CPE#

Common Platform Enumeration (CPE) is a structured naming scheme for information technology systems, software, and packages. Based upon the generic syntax for Uniform Resource Identifiers (URI), CPE includes a formal name format, a method for checking names against a system, and a description format for binding text and tests to a name. This method of naming is known as a well-formed CPE name (WFN)

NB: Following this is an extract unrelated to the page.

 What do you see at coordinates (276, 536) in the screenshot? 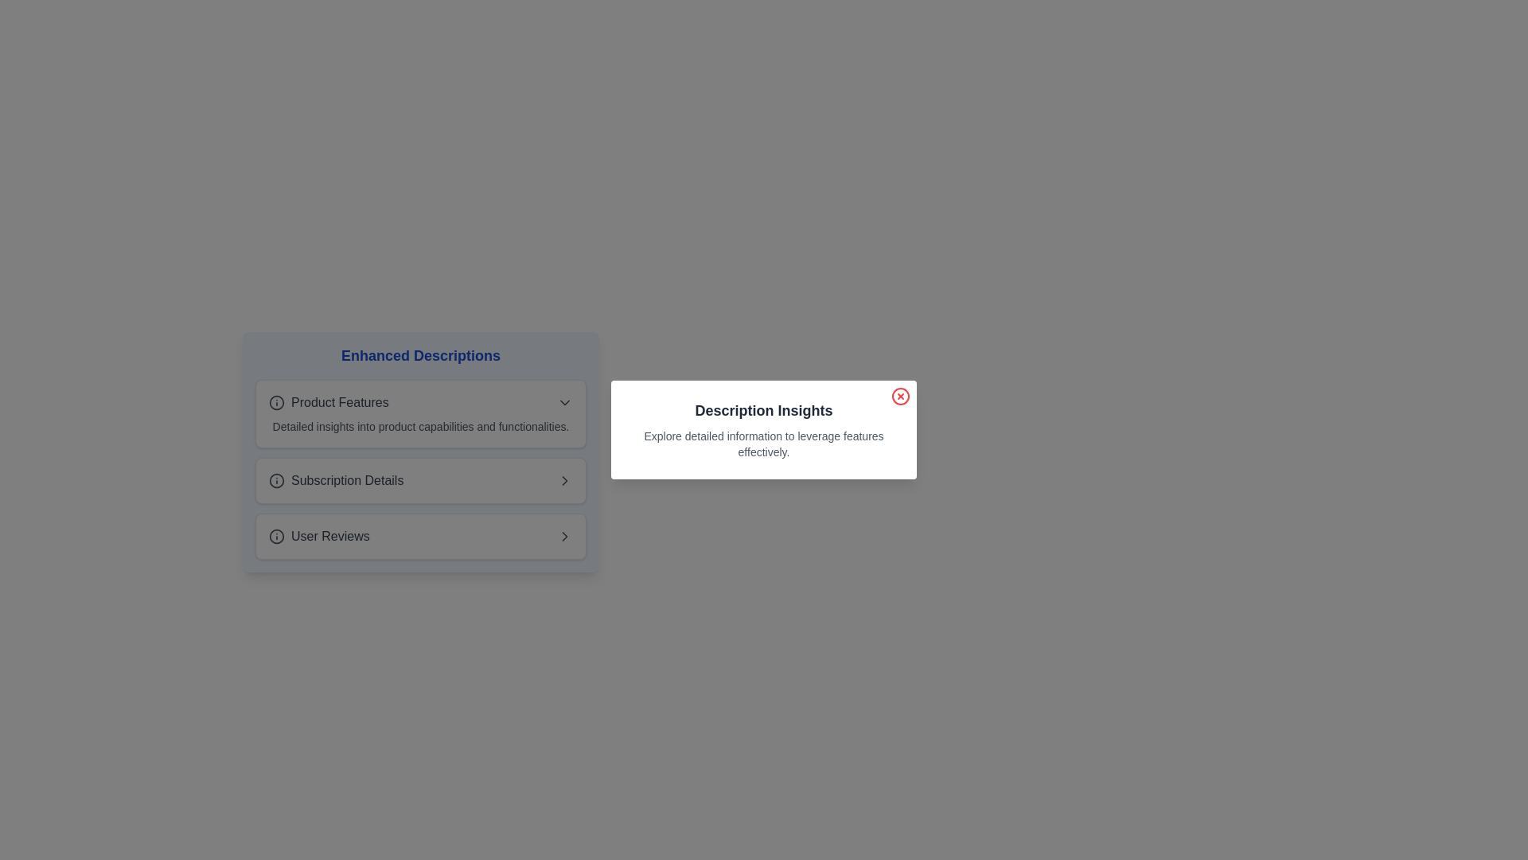
I see `the circular graphical element that is part of the 'User Reviews' icon, located to the left of the 'User Reviews' text` at bounding box center [276, 536].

You can see this notebook directly via:

Generation time#

from datetime import datetime, timezone, timedelta

timezone_offset = 0.0
tzinfo = timezone(timedelta(hours=timezone_offset))
generation_time = datetime.now(tzinfo).strftime('%Y-%m-%d %H:%M:%S %z')
print(generation_time)
2024-04-16 06:01:44 +0000

Creative Commons#

This notebook and generated diagrams are released with Creative Commons liecense (CC BY 4.0).

CC BY 4.0

import requests
import urllib3

urllib3.disable_warnings()

urls = ['https://mirrors.creativecommons.org/presskit/icons/cc.xlarge.png',
       'https://mirrors.creativecommons.org/presskit/icons/by.xlarge.png']
for url in urls:
    file_name = url.split("/")[-1:][0]
    print(file_name)

    file = requests.get(url, verify=False)
    open(file_name, 'wb').write(file.content)
cc.xlarge.png
by.xlarge.png

CPE data downloading#

All CPE stats are taken from nvd.nist.gov/products/cpe/statistics

from urllib.request import urlopen
import ssl
from bs4 import BeautifulSoup, SoupStrainer

def get_data(url):

    ctx = ssl.create_default_context()
    ctx.check_hostname = False
    ctx.verify_mode = ssl.CERT_NONE

    page = urlopen(url, context=ctx)
    html = page.read().decode("utf-8")
    
    product = SoupStrainer('table')
    soup = BeautifulSoup(html, "html.parser", parse_only=product)
    
    return soup

url = "https://nvd.nist.gov/products/cpe/statistics"
data = get_data(url)

print(len(data))
16

New CPE entries#

CPE data parsing#

import pandas as pd

def pars(data):
    data_table = []
    
    for table in data:
        table_id = table['id']
        table_year = table_id[-4:]
        table_rows = table.find_all("tr")
        number_of_new_cpe_entries_yearly = 0
        number_of_new_cpe_entries_list = []
        data_row = []
        for table_row in table_rows:
            data = table_row.find_all("td")
            
            if data:
                number_of_new_cpe_entries = int(data[1].string.replace(",",""))
                
                number_of_new_cpe_entries_list.append(number_of_new_cpe_entries)
                
                number_of_new_cpe_entries_yearly += number_of_new_cpe_entries
        
        while len(number_of_new_cpe_entries_list) < 12:
            number_of_new_cpe_entries_list.append(0)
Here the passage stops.